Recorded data
#####

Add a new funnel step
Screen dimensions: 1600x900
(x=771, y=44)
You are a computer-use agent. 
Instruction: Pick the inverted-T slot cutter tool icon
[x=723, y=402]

#####

Find the line with "Screen dimensions: 1600x900" in the data above. Restate it and all later lines word for word, ending with the last line.

RESULT FOR THIS TASK ▸
Screen dimensions: 1600x900
(x=771, y=44)
You are a computer-use agent. 
Instruction: Pick the inverted-T slot cutter tool icon
[x=723, y=402]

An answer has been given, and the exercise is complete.